── Records supplied

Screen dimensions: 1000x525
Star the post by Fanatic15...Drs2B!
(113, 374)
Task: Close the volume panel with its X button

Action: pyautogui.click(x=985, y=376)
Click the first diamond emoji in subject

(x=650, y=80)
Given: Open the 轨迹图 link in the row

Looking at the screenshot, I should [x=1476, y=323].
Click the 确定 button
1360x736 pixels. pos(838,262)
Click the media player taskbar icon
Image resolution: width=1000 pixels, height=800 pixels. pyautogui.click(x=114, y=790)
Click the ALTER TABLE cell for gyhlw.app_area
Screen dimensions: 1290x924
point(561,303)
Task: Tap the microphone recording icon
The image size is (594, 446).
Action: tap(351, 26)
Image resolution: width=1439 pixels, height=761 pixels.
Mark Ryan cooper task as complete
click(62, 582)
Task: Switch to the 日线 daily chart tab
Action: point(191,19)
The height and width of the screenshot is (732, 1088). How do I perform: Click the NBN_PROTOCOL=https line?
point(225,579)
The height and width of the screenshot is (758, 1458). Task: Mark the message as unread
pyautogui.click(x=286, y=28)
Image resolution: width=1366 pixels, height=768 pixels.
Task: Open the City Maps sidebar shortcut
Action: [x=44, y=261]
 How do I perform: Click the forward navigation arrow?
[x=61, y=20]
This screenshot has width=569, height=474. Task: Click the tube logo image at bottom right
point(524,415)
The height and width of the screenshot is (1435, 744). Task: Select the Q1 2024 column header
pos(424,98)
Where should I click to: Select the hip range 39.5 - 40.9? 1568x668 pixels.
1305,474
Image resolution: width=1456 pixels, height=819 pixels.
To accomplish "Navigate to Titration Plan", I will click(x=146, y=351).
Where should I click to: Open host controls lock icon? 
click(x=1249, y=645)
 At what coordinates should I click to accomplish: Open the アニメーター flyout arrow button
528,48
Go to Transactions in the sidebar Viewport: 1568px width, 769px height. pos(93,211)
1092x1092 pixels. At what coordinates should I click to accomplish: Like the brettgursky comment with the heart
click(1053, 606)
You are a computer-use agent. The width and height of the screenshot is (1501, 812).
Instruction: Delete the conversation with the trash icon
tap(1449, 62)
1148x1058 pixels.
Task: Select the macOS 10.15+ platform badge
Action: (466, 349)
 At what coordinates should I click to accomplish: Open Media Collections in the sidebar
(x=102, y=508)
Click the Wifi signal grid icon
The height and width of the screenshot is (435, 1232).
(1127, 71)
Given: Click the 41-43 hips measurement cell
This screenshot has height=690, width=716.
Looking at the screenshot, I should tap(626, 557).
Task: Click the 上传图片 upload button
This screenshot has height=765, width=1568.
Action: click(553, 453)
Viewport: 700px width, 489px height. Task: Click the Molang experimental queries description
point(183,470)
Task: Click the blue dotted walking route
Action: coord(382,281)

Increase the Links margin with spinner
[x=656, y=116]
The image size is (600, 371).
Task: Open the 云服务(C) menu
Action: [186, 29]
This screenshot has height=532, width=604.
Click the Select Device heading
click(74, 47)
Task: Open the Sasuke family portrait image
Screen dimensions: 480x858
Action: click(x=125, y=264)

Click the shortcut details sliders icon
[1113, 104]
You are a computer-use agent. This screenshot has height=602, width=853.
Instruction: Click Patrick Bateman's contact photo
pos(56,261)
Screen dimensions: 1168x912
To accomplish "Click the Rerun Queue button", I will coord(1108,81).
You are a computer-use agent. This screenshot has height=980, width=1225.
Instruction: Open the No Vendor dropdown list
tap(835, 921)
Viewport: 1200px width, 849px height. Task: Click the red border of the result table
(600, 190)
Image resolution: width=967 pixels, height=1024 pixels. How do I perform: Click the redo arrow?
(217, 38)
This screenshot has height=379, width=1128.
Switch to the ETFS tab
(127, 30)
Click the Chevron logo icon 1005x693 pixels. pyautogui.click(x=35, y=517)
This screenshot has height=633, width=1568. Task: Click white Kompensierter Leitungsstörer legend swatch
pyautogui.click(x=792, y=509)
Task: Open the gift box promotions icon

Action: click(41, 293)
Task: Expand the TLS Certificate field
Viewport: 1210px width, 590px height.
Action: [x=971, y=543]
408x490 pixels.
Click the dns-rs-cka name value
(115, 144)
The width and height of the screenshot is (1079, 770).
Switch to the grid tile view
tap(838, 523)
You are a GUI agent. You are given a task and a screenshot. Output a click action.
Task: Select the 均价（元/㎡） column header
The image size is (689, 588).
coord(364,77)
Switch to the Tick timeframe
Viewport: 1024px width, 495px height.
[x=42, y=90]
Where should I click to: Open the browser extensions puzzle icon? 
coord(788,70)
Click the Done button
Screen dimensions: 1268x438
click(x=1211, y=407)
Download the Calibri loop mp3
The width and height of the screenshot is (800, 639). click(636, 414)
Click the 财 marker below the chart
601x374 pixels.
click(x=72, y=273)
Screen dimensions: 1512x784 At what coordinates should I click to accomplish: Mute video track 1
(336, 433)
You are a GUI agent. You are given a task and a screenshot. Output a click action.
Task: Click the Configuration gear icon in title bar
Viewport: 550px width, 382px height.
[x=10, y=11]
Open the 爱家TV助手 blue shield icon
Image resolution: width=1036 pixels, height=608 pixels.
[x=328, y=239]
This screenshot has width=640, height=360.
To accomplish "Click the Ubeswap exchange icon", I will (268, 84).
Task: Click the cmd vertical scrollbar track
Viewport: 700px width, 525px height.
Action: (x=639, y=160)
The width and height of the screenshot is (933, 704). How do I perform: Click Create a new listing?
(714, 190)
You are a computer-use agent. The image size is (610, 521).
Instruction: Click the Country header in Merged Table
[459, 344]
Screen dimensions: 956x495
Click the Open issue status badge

────

**What is expected**: Whenever a line includes the word "agent", pull it out of the entries.

**Expected answer**:
You are a computer-use agent. The width and height of the screenshot is (1501, 812).
You are a computer-use agent. This screenshot has height=602, width=853.
You are a computer-use agent. This screenshot has height=980, width=1225.
You are a GUI agent. You are given a task and a screenshot. Output a click action.
You are a GUI agent. You are given a task and a screenshot. Output a click action.
You are a computer-use agent. The image size is (610, 521).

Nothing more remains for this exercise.